• [SUPPLIED TEXT]

A writer in the Gentleman's Magazine for 1755 (Dr. Pegge), who appears to have paid much attention to the Cardinal Wolsey's history, suggests that Wolsey was the means of abating the anger of Henry at the marriage of Suffolk with his sister Mary Queen of France, which might have been made a treasonable offence. A letter from Mary to Wolsey, dated March 22, 1515, after her marriage with Suffolk, which is still extant in the Cotton Collection, gives some probability to this conjecture.

[146] i. e. Dr. Stephen Gardiner.

[147] i. e. The season of hunting, when the hart is in _grease_ or full season. Dr. Wordsworth's edition and the more recent manuscripts read--'all _that_ season.'

[148] The following additional particulars of the route are found in more recent MSS. "And were lodged the first night at a towne in Bedfordshire, called Leighton Bussarde, in the parsonage there, being Mr. Doctor Chambers's benefice, the kings phisitian. And from thence they rode the next day."

• [COLLECTED DATA]
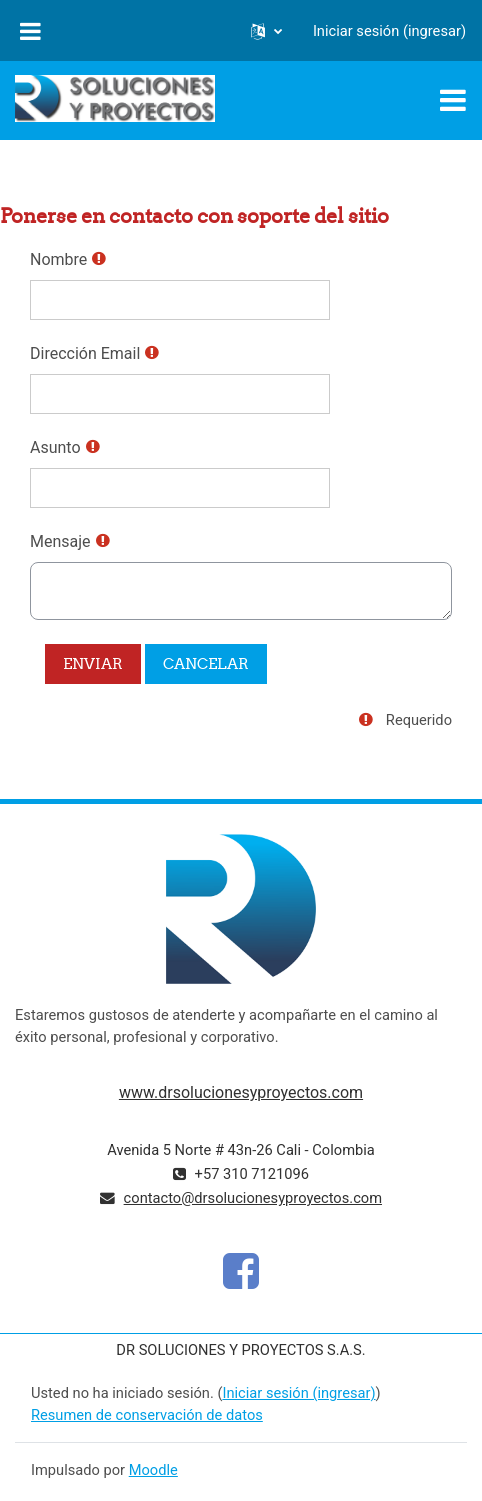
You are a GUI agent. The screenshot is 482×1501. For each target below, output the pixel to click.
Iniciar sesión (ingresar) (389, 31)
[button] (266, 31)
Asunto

• [WHAT THIS EXERCISE ASKS]
a: Render this sentence from the notes on Cardinal Wolsey into French: "A letter from Mary to Wolsey, dated March 22, 1515, after her marriage with Suffolk, which is still extant in the Cotton Collection, gives some probability to this conjecture."
b: Reproduce the stretch of the notes on Cardinal Wolsey from "A writer in" through "Dr. Stephen Gardiner.", word for word.
c: Write what comes next in the notes on Cardinal Wolsey, picking up after their final sentence.

• [THE RESULTS]
a: Une lettre de Marie à Wolsey, datée du 22 mars 1515, après son mariage avec Suffolk, et qui est toujours conservée dans la collection Cotton, rend cette conjecture quelque peu probable.

b:
A writer in the Gentleman's Magazine for 1755 (Dr. Pegge), who appears to have paid much attention to the Cardinal Wolsey's history, suggests that Wolsey was the means of abating the anger of Henry at the marriage of Suffolk with his sister Mary Queen of France, which might have been made a treasonable offence. A letter from Mary to Wolsey, dated March 22, 1515, after her marriage with Suffolk, which is still extant in the Cotton Collection, gives some probability to this conjecture.

[146] i. e. Dr. Stephen Gardiner.

c:
[149] The king had listened to their suggestions against the cardinal, and they felt assured of success; they are represented by an eyewitness, as boasting openly that they would humble him and all churchmen, and spoil them of their wealth: "La faintaisie de ces seigneurs est, que lui mort ou ruiné ils déferrent incontinent icy l'estat de l'eglise, et prendront tous leurs biens; qu'il seroit ja besoing que je le misse en chiffre, car ils le crient en plaine table."

_L'Evesque de Bayonne, Le Grand_, Tom. iii. p. 374.

[150] "Le pis de son mal est, que Mademoiselle de Boulen a faict promettre à son Amy qu'il ne l'escoutera jamais parler; car elle pense bien qu'il ne le pourroit garder d'en avoir pitié."

_Lettre de l'Eveque de Bayonne ap. Le Grand_, Tom. iii. p. 375.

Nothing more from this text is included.